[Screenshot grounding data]
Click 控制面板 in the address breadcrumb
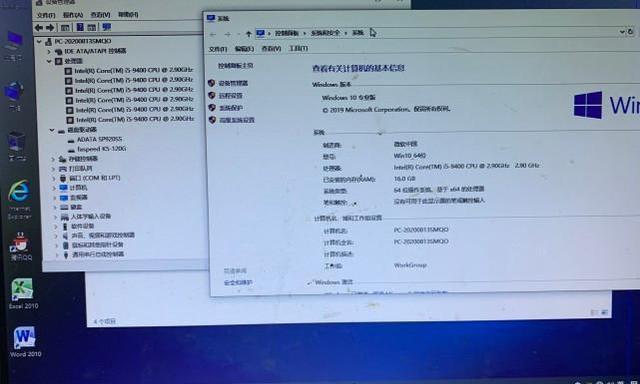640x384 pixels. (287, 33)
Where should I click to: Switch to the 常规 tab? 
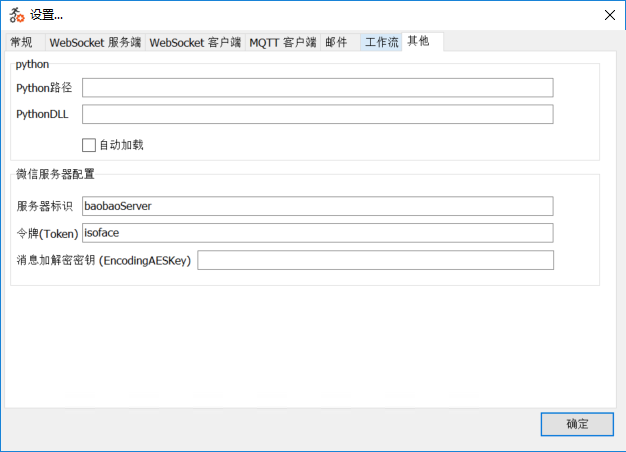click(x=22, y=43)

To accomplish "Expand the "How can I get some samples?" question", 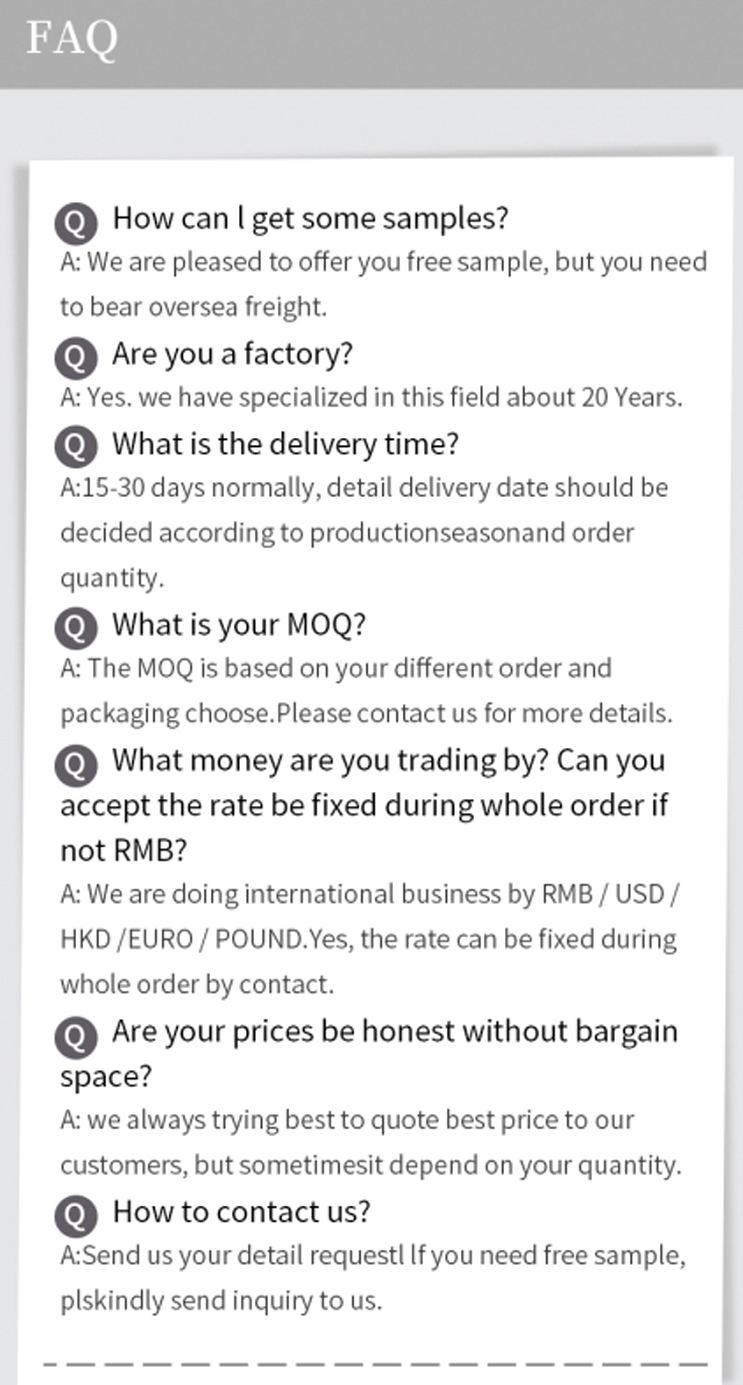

The task:
With the images excluded, output every record verbatim.

Written answer:
Click 控制面板 in the address breadcrumb
640x384 pixels. (287, 33)
Where should I click to: Switch to the 常规 tab? 
click(x=22, y=43)

To accomplish "Expand the "How can I get some samples?" question", 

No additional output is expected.